長時間の行脚の末、私は久しぶりにホワイトランを訪れた。
寒暖の差が激しく、街道で追い剥ぎが跋扈するスカイリムの旅では、
こういった壁に囲まれた街に入るだけでとても安心する。

私は予備の矢を購入しようと思い、宿を取る前に『酔いどれハンツマン』へと足を向けた。
するとそこには、以前は居なかったであろう一人の男性が佇んでいた。

剛毅な顔立ちに男らしい太い眉、そして強靭な筋肉が鎧の下で唸っているかのようだ。
彼は私に気が付くと、野獣の如き第一印象を覆す朗らかな笑みを浮かべ、
 「やあ、初めまして友よ! 長旅をしてきて疲れたって言う顔だな。もし良かったら一杯どうだい? もちろん俺の奢りさ」
と親しげに話しかけてきたではないか。
ScreenShot53


私はその言葉に有難く甘える事にし、彼と共に『バナード・メア』へと向かう。


ScreenShot54

『ショウエイ』と名乗った彼は、私に旅の話を聞かせるよう求めた。
琥珀の瞳のドラゴンの話や、各地に蠢く吸血鬼。

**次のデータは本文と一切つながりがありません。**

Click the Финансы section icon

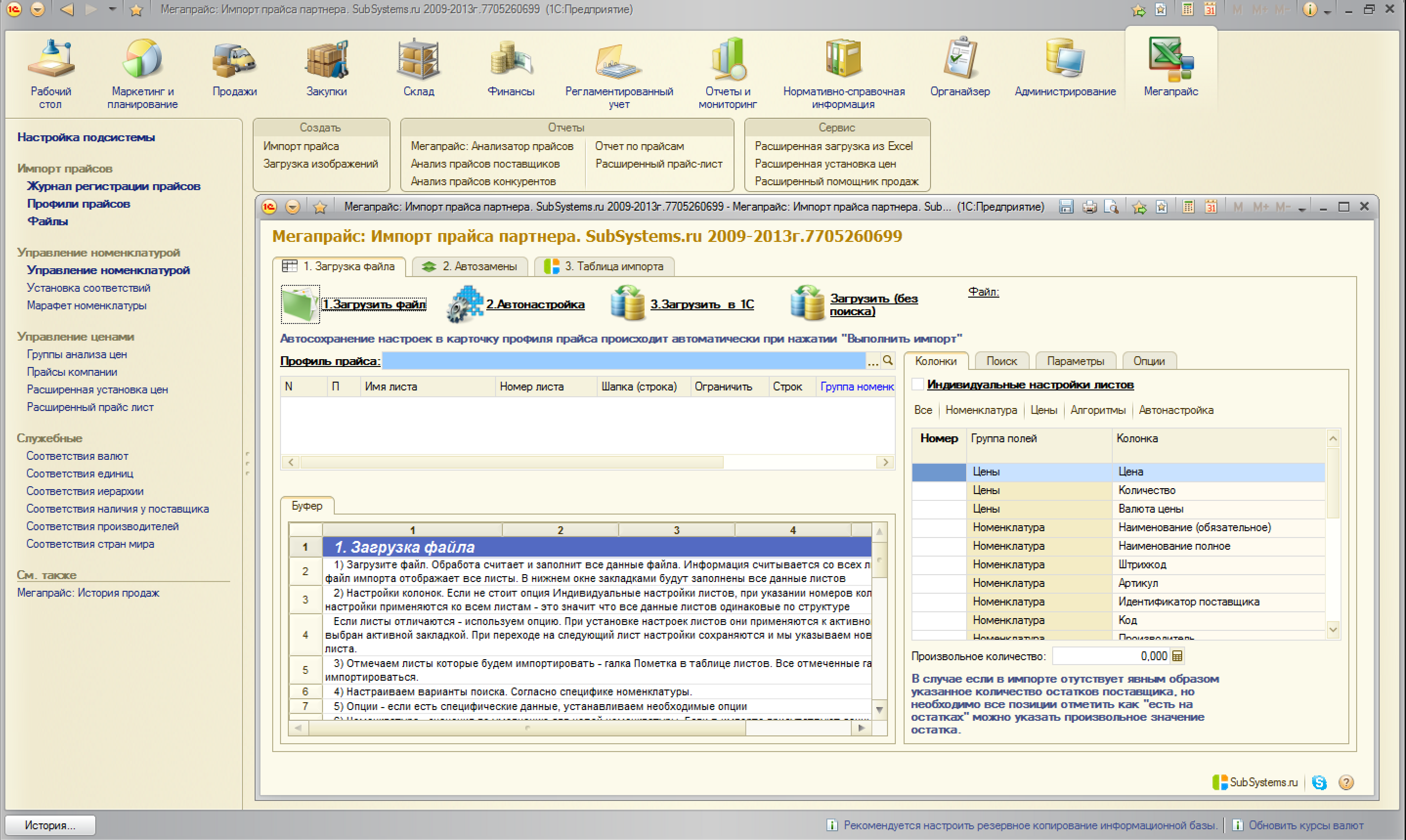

ソルスセイムの灰の色。
私が語る全てにショウエイは身を乗り出し、少年の様に瞳を輝かせ、聞き入る。

ScreenShot59

私はショウエイに、『あなたも冒険者になったらどうか』 と尋ねてみたが、その言葉と同時に彼は寂しそうに視線を落とし、
 「今はまだホワイトランを離れられない」
と、一言だけ呟いた。
その言葉に込められた物静かな懊悩に、私はこれ以上の言及は出来なかった。

ScreenShot63

場の空気を壊してしまったお詫びと言うには忍びないが、私は己のリュートを用いてショウエイの為に一曲披露すると、すぐに彼は破顔しリュートの音に合わせて手を叩いて答えてくれた。
私達は飲み、食い、そして歌い、それはまるで十年の知己のような楽しい夜を過ごしたのだった。


  ――――


二日後。
私は旅の支度を整え、ホワイトランを発つ事にした。
朝日の差す街の中、ショウエイはうっすらその瞳に涙を浮かべながら、
 「また会おう、友よ! 神のご加護があらん事を!」
と、実に清々しく爽やかな別れの挨拶をしてくれた。
ScreenShot67




少年の様な情熱的な心と、乙女のようなセンチメンタルな面を備える好漢、
ショウエイ。

彼が冒険者としてスカイリムを駆け回るのは、そう遠くないだろう。